Embalados por uma miscelânea sonora que encanta e embaralha os ouvidos (vulcão movido a samplers, pick-ups, sanfonas e ritmos africanos), Tom Zé dispara mísseis contra o cheiro de podridão na política brasileira; o sabor do amargo do desencanto; a hipocrisia brega dos corredores da Daslu. Faz tudo isso com as vozes digitalizadas da era da “Globarbarização” – o termo veio dele, no show –, sem se esquecer do megafone. É o poder da linguagem à flor da pele

Ainda bem que temos Tom Zé.

8 comments:

Anonymous said...

Tom Zé agudo!

Anonymous said...

Tom Zé zi, zo, zu ... Agudo!

Anonymous said...

A gente assiste ao show do Tom Zé e se desarranja pra se arranjar com um sorriso limpo.
O meu cognitivo virou do avesso de maravilhado!

hpg said...

Eu quero, eu quero ficar confundido pra me esclarecer... Pois Zé!

Anonymous said...

Aaaaaaaaaaaaaaaaaaaaaatchim!

Clayton Melo said...

Percebo que realmente o tsunami mental provocado por Tom Zé ainda ecoa. E assim vai permanecer por um bom tempo!

Atchiiiim, para a DASLU, entre outras sonoridades esquizofrênicas de Tom.

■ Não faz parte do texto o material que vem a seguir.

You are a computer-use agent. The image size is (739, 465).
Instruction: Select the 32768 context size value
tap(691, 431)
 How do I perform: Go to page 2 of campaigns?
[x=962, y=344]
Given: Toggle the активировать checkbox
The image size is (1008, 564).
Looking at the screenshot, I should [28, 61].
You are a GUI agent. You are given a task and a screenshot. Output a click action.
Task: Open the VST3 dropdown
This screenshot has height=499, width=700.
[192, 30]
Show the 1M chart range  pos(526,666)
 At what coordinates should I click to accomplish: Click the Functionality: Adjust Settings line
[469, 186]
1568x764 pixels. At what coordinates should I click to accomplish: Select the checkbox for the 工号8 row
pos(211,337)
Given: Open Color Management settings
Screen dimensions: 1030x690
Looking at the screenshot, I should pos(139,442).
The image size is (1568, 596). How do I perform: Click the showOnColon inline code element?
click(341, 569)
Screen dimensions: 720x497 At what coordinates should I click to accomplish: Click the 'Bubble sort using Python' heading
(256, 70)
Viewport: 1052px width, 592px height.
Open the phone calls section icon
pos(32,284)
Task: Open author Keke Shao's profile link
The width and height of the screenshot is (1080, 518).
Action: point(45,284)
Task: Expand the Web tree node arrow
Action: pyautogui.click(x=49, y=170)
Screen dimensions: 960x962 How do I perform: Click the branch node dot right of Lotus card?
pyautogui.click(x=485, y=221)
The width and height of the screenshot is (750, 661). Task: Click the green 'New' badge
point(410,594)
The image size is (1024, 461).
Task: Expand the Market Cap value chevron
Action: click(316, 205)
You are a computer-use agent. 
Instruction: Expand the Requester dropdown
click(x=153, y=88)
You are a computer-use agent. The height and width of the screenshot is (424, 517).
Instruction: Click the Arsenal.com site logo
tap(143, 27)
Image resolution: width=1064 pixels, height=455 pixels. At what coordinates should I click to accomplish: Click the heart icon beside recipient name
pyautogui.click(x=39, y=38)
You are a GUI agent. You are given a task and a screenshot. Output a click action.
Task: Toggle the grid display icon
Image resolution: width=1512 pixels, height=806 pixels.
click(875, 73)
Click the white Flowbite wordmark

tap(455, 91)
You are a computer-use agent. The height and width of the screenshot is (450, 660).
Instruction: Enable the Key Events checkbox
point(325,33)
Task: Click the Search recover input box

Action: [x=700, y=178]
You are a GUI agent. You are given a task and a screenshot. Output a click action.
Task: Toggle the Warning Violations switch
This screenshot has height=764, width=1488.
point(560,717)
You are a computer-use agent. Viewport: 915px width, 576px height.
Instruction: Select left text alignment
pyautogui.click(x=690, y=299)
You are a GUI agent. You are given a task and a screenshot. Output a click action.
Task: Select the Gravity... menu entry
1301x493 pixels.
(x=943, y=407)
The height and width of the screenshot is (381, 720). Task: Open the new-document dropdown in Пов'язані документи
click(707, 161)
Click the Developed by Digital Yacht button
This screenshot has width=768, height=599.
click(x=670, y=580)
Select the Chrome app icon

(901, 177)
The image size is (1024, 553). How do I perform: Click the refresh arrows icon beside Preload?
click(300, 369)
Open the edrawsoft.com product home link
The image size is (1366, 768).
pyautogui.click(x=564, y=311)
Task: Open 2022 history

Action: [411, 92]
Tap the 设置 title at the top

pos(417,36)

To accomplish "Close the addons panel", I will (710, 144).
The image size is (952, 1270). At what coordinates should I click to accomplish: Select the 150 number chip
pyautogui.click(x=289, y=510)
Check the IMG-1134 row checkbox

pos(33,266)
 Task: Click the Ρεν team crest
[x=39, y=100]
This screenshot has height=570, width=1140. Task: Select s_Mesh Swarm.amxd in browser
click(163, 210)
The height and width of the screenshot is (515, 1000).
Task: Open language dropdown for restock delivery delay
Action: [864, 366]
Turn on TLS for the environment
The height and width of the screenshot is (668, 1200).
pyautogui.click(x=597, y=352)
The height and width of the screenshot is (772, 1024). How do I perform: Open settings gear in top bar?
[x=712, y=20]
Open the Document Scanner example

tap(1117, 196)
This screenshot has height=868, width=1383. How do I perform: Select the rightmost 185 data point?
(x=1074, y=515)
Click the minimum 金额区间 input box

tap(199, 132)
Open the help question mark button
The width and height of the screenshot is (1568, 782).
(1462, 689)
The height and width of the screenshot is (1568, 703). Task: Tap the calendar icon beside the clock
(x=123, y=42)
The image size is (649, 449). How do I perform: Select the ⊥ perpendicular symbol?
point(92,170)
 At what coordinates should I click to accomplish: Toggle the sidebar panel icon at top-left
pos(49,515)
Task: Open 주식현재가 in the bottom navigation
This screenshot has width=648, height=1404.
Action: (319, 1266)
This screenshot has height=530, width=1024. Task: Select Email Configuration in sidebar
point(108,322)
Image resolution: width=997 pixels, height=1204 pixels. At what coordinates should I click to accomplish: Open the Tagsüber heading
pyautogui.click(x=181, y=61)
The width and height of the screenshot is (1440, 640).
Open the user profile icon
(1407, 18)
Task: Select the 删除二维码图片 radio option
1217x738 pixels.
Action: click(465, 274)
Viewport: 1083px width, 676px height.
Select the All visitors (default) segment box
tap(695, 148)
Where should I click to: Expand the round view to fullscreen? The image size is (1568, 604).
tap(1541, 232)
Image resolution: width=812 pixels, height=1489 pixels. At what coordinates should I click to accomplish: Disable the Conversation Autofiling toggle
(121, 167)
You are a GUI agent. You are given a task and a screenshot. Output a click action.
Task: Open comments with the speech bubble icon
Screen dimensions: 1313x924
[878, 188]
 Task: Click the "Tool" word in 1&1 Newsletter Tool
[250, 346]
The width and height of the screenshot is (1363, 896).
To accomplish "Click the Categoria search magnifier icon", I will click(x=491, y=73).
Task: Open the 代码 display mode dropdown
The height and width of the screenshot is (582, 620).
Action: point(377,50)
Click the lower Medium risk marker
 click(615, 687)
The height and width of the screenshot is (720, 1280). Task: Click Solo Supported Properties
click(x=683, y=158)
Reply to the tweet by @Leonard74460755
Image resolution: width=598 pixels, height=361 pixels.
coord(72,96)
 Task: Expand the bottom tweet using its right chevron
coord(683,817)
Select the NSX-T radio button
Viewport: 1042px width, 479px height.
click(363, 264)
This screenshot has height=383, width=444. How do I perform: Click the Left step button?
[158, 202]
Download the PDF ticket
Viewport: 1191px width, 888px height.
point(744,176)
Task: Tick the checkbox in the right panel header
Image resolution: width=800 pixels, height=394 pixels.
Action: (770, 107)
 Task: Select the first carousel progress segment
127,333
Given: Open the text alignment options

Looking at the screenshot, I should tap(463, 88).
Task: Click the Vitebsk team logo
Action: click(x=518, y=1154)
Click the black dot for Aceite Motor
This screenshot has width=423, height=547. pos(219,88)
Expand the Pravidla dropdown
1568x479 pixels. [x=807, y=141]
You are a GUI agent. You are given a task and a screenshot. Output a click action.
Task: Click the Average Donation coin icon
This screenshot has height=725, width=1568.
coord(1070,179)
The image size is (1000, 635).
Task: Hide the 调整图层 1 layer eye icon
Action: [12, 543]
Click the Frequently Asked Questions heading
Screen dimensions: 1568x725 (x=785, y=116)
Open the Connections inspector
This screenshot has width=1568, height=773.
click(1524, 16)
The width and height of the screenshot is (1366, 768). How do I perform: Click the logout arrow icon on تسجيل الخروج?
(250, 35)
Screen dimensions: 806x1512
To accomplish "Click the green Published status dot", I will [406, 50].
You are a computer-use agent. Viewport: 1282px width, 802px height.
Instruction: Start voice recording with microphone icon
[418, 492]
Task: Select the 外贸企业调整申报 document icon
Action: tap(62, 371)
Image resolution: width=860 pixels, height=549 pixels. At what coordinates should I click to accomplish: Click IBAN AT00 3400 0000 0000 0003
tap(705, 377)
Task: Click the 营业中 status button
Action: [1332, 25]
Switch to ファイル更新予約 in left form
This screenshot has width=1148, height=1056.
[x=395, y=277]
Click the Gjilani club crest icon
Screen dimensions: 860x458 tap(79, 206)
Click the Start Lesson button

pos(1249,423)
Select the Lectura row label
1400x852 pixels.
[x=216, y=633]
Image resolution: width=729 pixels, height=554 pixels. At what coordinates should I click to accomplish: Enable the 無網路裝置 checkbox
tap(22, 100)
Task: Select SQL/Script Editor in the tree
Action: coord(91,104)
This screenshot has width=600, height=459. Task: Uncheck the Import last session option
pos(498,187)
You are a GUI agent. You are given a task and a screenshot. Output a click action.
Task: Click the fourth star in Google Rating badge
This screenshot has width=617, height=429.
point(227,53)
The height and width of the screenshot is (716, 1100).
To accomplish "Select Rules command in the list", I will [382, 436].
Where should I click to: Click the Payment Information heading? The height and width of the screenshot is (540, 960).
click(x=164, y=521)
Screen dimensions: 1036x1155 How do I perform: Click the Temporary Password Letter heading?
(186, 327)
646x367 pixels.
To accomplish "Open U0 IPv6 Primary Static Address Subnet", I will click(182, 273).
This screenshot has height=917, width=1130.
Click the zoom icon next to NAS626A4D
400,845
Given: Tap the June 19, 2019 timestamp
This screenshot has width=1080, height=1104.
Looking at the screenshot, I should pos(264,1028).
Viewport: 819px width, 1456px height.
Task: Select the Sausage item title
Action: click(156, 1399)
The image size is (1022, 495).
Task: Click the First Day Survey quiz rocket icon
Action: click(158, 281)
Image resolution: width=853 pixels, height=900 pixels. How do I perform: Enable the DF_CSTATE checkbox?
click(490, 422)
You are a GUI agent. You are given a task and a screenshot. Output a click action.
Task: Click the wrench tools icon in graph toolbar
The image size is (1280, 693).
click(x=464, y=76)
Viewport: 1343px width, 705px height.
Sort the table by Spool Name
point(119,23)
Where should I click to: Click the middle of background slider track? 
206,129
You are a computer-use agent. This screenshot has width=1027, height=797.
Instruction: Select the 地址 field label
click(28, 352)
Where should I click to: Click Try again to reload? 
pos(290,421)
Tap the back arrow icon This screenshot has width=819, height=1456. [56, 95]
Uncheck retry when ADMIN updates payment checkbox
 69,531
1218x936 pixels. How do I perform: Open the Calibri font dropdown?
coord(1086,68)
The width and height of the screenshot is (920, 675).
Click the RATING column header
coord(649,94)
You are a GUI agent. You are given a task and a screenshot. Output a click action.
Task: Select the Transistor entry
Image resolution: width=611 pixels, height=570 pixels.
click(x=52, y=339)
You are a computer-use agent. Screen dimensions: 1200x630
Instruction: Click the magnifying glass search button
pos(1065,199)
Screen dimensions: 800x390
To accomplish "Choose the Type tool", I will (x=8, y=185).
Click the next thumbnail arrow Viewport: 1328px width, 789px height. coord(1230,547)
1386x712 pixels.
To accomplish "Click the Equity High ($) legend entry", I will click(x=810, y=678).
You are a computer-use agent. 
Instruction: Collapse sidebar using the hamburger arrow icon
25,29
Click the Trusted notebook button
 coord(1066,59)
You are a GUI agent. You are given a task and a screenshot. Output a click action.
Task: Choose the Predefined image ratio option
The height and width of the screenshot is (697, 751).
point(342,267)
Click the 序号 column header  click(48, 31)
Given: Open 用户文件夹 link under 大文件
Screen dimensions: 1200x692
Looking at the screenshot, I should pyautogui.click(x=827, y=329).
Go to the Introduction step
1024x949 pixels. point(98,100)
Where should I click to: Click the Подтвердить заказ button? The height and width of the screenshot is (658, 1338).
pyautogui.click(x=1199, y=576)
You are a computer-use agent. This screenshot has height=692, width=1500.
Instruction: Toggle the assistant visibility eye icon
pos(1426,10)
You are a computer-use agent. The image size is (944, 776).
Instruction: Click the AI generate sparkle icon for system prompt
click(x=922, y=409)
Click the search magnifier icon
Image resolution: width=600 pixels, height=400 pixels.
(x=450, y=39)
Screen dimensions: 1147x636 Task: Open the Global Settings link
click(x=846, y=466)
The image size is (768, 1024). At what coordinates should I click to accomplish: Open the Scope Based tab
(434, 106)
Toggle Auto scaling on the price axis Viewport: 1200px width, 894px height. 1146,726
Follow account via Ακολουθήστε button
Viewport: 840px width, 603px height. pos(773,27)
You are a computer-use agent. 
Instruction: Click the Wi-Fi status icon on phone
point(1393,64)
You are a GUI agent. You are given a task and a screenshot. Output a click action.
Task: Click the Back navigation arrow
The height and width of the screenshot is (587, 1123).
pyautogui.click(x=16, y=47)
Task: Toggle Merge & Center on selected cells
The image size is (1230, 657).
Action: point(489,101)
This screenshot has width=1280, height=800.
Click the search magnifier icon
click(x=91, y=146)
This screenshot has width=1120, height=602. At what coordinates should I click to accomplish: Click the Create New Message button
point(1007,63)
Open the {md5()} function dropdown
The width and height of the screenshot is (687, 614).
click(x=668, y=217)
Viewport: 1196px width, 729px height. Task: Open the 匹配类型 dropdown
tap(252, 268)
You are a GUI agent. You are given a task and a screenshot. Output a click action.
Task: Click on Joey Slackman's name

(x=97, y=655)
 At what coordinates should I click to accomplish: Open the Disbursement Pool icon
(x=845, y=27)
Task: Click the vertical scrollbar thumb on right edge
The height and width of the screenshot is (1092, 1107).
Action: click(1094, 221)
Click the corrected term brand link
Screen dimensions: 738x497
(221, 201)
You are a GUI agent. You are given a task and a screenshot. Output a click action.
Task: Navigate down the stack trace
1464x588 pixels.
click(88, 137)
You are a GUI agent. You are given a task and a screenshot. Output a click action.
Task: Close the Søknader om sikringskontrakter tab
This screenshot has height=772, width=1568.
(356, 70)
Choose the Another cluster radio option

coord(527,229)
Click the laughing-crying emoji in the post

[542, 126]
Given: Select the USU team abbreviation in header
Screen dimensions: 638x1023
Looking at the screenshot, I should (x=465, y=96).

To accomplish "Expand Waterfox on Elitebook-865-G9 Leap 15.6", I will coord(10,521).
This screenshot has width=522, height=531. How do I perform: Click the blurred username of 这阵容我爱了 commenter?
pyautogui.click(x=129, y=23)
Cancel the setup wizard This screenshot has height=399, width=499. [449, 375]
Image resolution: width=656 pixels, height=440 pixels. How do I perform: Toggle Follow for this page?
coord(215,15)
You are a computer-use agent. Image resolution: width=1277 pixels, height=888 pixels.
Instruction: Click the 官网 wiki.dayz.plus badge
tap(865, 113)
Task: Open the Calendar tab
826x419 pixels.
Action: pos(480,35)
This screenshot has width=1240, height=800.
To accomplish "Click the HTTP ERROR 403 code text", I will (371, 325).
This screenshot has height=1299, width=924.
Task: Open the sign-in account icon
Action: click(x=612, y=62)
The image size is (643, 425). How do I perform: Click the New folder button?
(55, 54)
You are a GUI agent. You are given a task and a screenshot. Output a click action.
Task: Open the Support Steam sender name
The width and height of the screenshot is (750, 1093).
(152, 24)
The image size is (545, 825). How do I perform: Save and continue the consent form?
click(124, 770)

ps:quem estiver curioso para saber que raio é isso de "atchiim" etc, o jeito é ouvir o CD.

Anonymous said...

OI, só uma observação: o CD é independente, não saiu pela Trama dessa vez...

É isso ai!
Tania.

Clayton Melo said...

Oi, Tânia. Havia postado uma mensagem a você, mas não sei onde ela foi parar.

Obrigado pela correção. Já mudei há dias o texto, colocando a informação correta.